Starting in 2017, the analysis derived from the framework has been used to generate an annual report titled Voices from Syria. The report has proven beneficial when informing the Syria HNO and guiding GBV organizations on how to respond, as featured in the Syria Humanitarian Response Plan. The report helped to identify the risks of GBV that need to be mitigated throughout the response by all humanitarians, while simultaneously providing information that is conducive to results-oriented programming. The analysis has also informed several programs and initiatives aimed at reducing people’s vulnerability to GBV and increasing their capacity to deal with it when it does occur. There is also huge potential for the analysis to inform prevention programming and other initiatives intended to reduce the threat a key component of the risk equation.

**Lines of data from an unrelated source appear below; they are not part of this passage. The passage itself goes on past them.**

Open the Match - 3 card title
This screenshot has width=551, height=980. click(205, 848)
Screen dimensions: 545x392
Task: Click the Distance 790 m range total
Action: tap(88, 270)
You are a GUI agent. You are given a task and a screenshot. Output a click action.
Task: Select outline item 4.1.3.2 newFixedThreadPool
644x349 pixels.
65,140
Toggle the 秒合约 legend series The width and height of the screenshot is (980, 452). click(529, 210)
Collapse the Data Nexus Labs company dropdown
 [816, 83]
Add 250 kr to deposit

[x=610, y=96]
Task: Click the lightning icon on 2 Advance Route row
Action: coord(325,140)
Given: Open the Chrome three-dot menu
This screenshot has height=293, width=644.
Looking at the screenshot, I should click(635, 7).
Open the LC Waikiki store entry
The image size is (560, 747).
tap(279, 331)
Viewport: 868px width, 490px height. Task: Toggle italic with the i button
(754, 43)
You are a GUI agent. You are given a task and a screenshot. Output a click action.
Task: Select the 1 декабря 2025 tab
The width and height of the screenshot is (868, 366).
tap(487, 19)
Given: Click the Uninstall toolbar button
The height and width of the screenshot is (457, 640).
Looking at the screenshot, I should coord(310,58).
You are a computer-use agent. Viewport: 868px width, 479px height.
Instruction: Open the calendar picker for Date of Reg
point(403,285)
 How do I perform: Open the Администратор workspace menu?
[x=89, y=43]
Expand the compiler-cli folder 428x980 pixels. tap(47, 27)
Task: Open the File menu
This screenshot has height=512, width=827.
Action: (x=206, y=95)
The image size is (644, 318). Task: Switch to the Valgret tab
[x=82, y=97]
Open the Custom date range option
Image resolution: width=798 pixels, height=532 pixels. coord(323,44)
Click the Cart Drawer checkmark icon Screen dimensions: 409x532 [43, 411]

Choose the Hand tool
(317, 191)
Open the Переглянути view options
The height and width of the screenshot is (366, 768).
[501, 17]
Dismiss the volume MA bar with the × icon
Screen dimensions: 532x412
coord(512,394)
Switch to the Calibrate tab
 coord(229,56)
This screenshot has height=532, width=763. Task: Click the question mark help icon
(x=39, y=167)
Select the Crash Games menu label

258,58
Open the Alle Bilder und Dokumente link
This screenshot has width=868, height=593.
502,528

An example of this is the Turkey Cross Border GBV Sub-Cluster GBV Awareness Raising Toolkit, developed to support GBV organizations working in parts of North West Syria to engage in long term GBV prevention programs.

It is because of the recognition of this assessment as a global best practice1 that the UNFPA Regional Syria  hub has developed Beyond Numbers, a how-to guide to support the replication of a similar assessment in other countries responding to GBV in humanitarian crises. The guide provides an in-depth description of the methodology used to collect qualitative data in Syria and the reasons for doing so. Due to the outbreak of COVID-19, a section has been added at the end of the guidance to provide recommendations on how to adapt data collection.